Something similar appears to be emerging in enterprise AI. A small but growing number of infrastructure providers are beginning to assume contractual accountability for operational outcomes – not in the diffused sense of uptime guarantees or service credits, but commitments tied to measurable business improvements: reduced incident response times, lower breach risk, remediation or demonstrable productivity gains in security operations centers.
These models remain uncommon, but they reflect a broader evolution in buyer expectations. CISOs and procurement leaders are no longer purchasing technology solely on the basis of capability claims.
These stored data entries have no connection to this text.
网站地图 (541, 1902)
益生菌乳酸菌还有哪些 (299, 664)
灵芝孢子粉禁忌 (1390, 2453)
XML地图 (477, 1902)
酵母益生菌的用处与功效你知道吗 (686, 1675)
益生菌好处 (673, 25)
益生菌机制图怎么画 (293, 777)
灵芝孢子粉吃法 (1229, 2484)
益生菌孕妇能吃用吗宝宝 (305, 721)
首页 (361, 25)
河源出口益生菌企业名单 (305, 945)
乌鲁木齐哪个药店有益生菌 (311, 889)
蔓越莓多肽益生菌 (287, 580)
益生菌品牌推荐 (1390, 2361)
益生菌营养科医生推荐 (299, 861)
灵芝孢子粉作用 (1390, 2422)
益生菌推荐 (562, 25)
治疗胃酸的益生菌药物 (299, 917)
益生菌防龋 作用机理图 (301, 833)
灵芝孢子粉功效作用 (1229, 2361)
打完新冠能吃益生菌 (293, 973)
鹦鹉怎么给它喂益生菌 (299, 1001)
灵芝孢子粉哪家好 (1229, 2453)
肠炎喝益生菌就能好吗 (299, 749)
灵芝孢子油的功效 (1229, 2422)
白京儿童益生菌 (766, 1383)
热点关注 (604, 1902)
Increasingly, they are asking whether vendors are prepared to stand behind those claims with financial consequences.
Historically, this type of contractual accountability has often marked the moment when a technology market matures.
The cloud computing market, for instance, only scaled globally once vendors accepted uptime commitments serious enough to concentrate attention. Before that, enterprise buyers struggled to trust the infrastructure. Contracts without teeth produced systems without consequence.
The next phase of enterprise AI and cybersecurity adoption may depend on a similar correction in incentives.
There are reasonable grounds for caution. Technology booms have a long history of overpromising before they begin delivering durable value. The railway mania of the 1840s eventually produced the infrastructure that transformed industrial economies. It also produced fraud, spectacular overbuilding and decades of structural inefficiency. The eventual usefulness of a technology is not necessarily a compelling argument for the particular investment decisions made along the way.
The enterprise AI accountability era may follow a similar arc. A pivot toward commercial incentives – undertaken by firms with the architecture, operational maturity and financial discipline to support it – could meaningfully improve what enterprise technology can accomplish. But the transition will also attract companies eager to claim accountability without the operational capability to deliver it. For buyers evaluating vendors, distinguishing between the two may become the central challenge of the next technology cycle.
What the enterprise technology buyer can no longer assume, however, is that simply purchasing more technology will produce better outcomes. The lessons from previous waves of enterprise computing are consistent. The tools that ultimately reshape industries are rarely just the most sophisticated ones. They are the ones that someone, somewhere, was prepared to be held responsible for.